Santo Katolik 1.0 Aplikasi Android

29 December 2015

Renungan Hari Jumat 1 Januari 2016

Renungan Hari Jumat 1 Januari 2016, Kegembiraan Maria dan Para Gembala, Renungan Harian, Santo Katolik Dot Com

Renungan Hari Jumat 1 Januari 2016


Kegembiraan Maria dan Para Gembala


    Tema Injil hari ini adalah kelahiran Yesus. Injil menggambarkan kelahiran Yesus sebagai sebuah peristiwa yang menggembirakan, khususnya bagi para gembala. Para gembala datang untuk melihat Bayi Yesus. Mereka memuji dan memuliakan Allah karena mereka boleh melihat Bayi Kudus yang terbungkus lampin di palungan. Mereka sungguh bergembira dan bersukacita atas kelahiran Sang Bayi itu.

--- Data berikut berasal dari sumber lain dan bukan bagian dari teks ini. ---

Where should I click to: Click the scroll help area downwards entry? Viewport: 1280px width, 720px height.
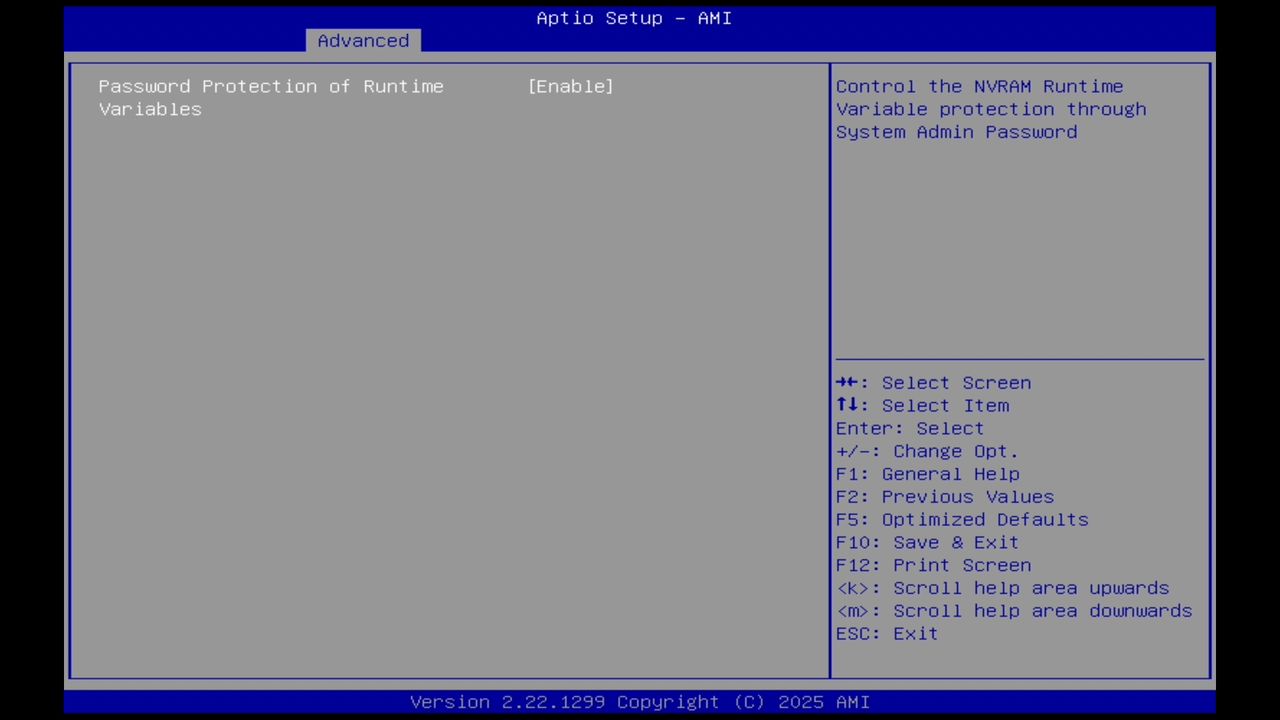[1013, 610]
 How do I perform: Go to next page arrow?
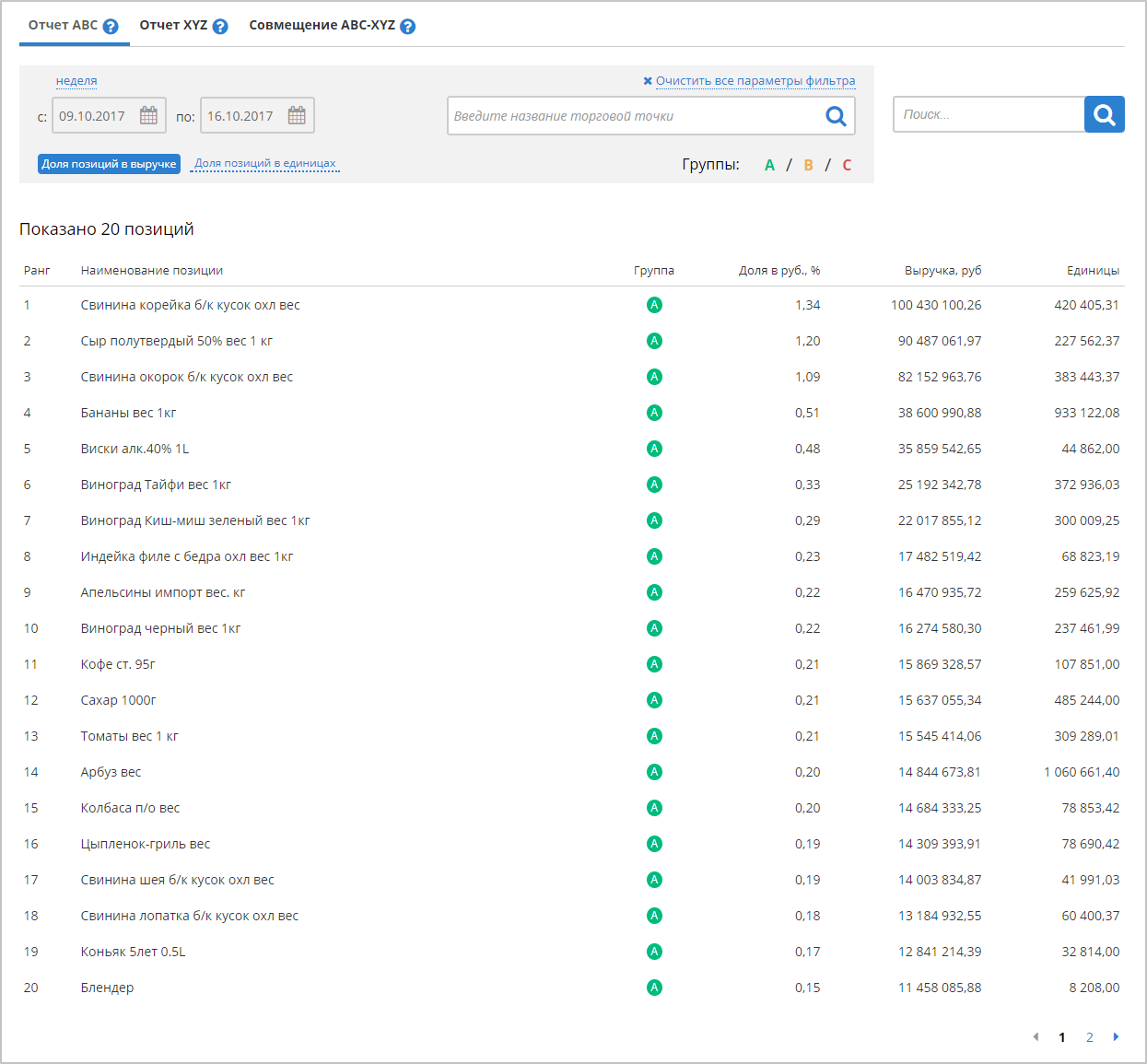tap(1116, 1037)
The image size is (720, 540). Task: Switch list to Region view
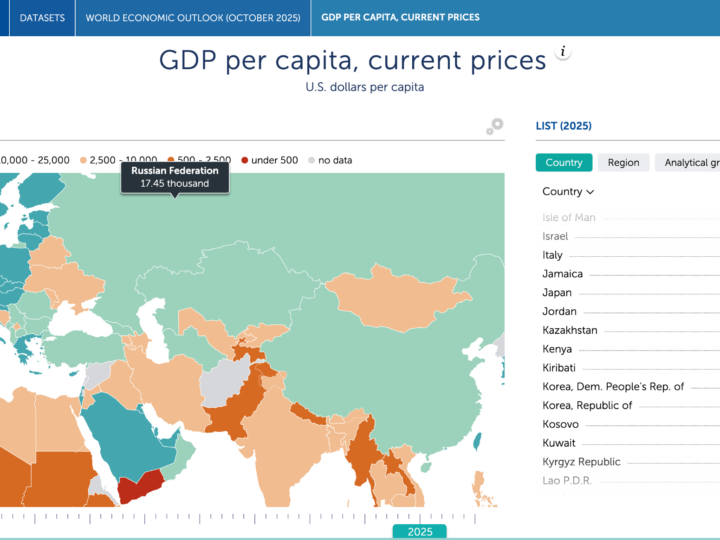[x=623, y=163]
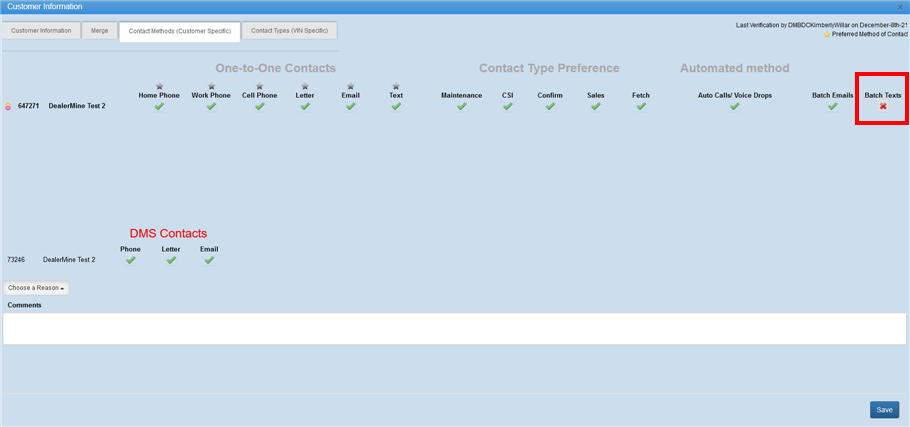Viewport: 910px width, 427px height.
Task: Click the star above Email
Action: tap(350, 86)
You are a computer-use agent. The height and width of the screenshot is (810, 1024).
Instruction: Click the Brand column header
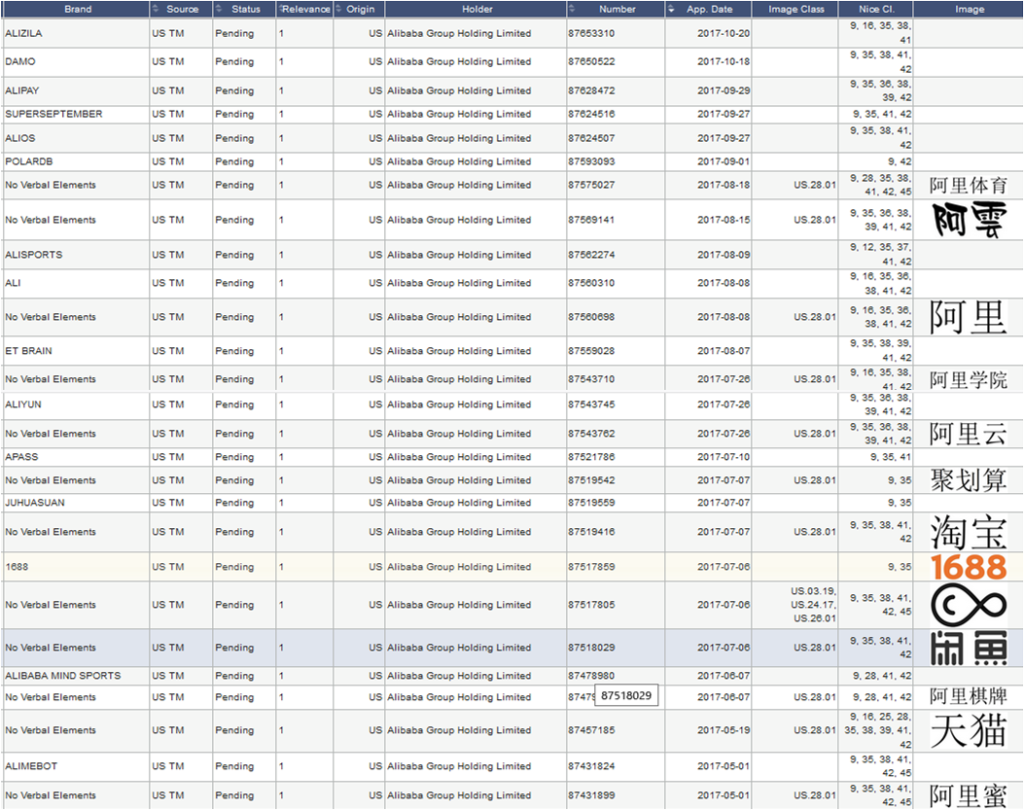pyautogui.click(x=77, y=9)
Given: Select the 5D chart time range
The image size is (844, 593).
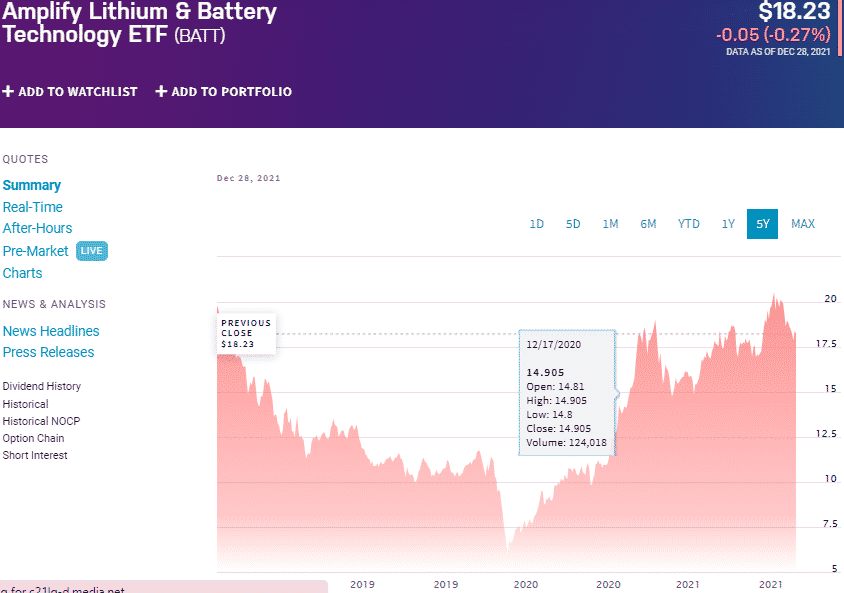Looking at the screenshot, I should (x=573, y=224).
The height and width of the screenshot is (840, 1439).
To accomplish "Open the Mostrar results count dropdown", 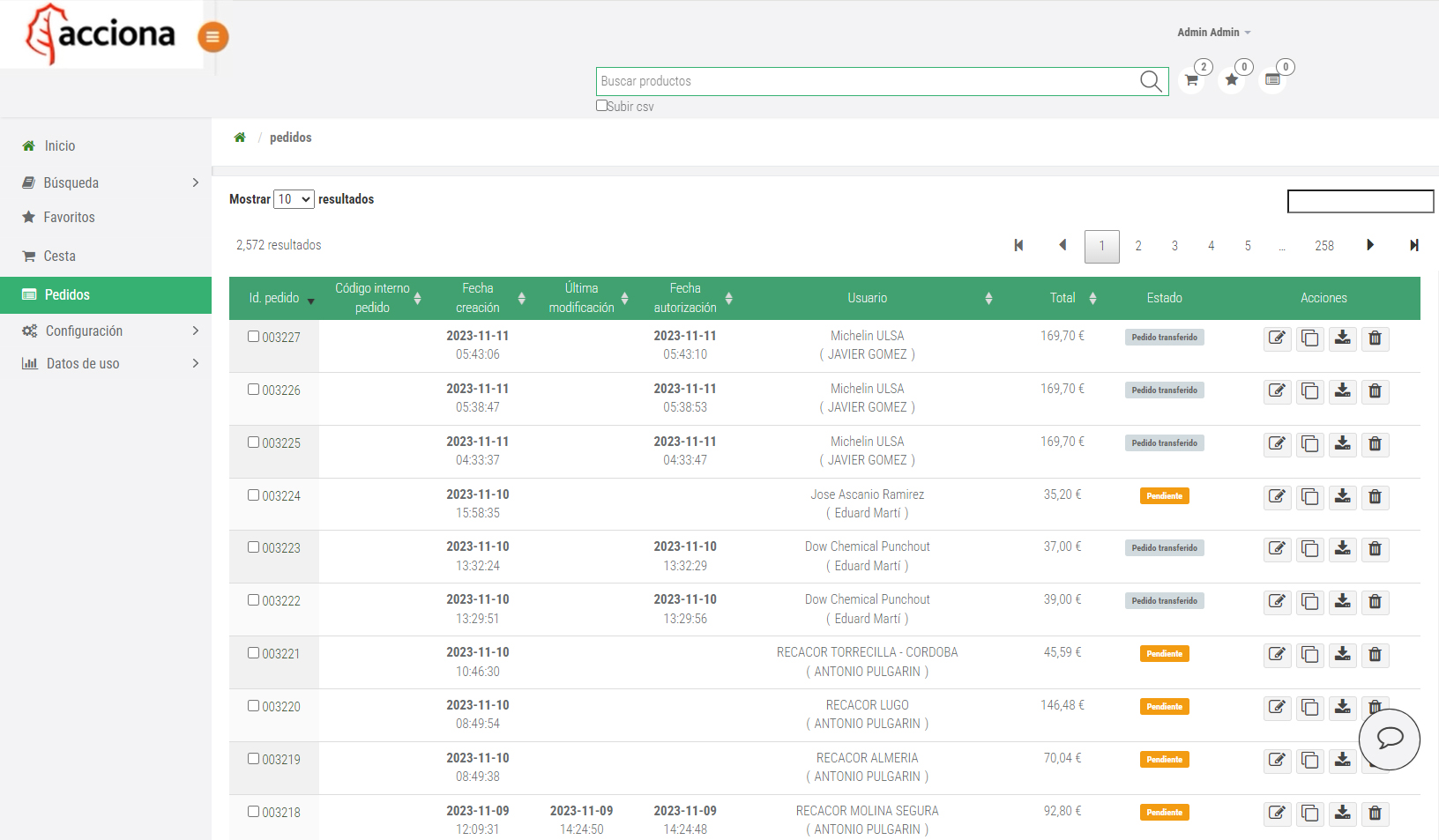I will (x=294, y=199).
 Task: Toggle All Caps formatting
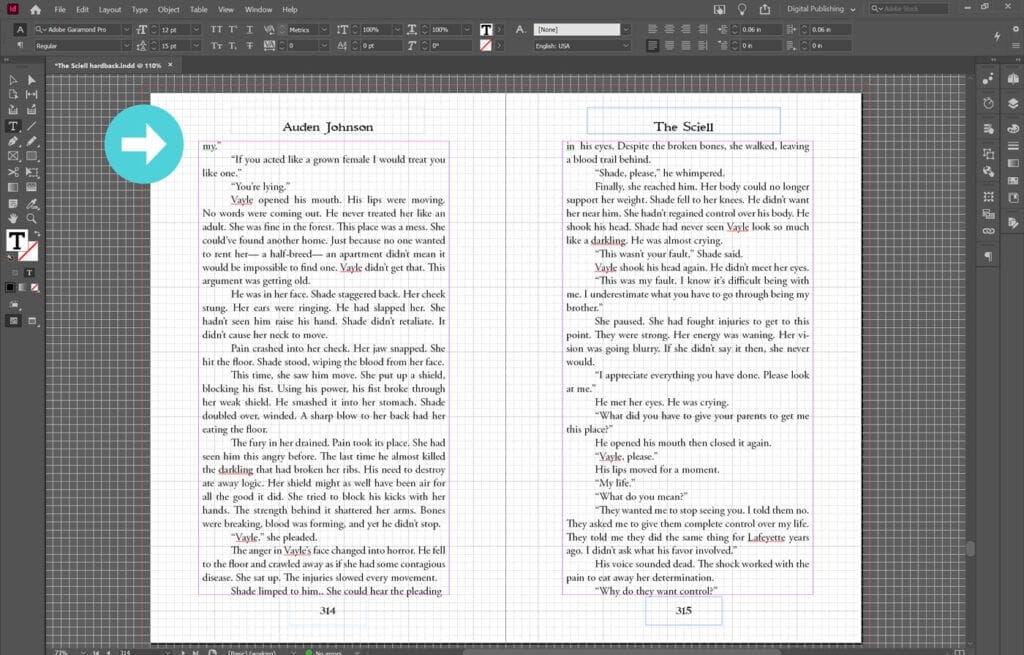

    Ada sosok menarik dari kisah ini, yaitu Maria. Dalam Injil dikisahkan bahwa ketika para gembala sedang bergembira dan bersukacita, Maria malah terlihat seperti tidak bergembira. Ia seperti terdiam dan termenung. Menjadi pertanyaan bagi kita: Apakah Maria tidak bergembira melihat putranya lahir? Jawabannya adalah tentu tidak. Sebagai seorang ibu pasti Maria sungguh gembira melihat putra tunggalnya telah lahir. Akan tetapi mengapa Maria tidak menunjukkan kegembiraan itu? Maria tidak menunjukkan kegembiraan itu karena baginya, peristiwa kelahiran Yesus ini sungguh merupakan peristiwa iman. Sebagai seorang ibu, ia sungguh merasakan kegembiraan yang tiada taranya. Kegembiraan batin yang belum pernah ia rasakan. Ia tidak sanggup untuk berkata-kata lagi karena kegembiraan yang sungguh luar biasa ini. Oleh karena itu, ia hanya mampu terdiam dan merenungkan segala karya Tuhan itu dalam hatinya.

    Apa yang diungkapkan oleh para gembala dan Maria tentu adalah sebuah ungkapan baik yang timbul sungguh dari kedalaman hati sehingga mereka pun mampu menemukan makna peristiwa itu bagi  dan dalam hidupnya. Dalam kehidupan sehari-hari tentu kita pernah mengalami banyak peristiwa yang menyenangkan dan  menggembirakan. Menjadi permenungan bagi kita adalah: Bagaimana sikap kita dalam menganggapi peristiwa yang menggembirakan itu, apakah seperti para gembala atau Maria? Selamat bermenung.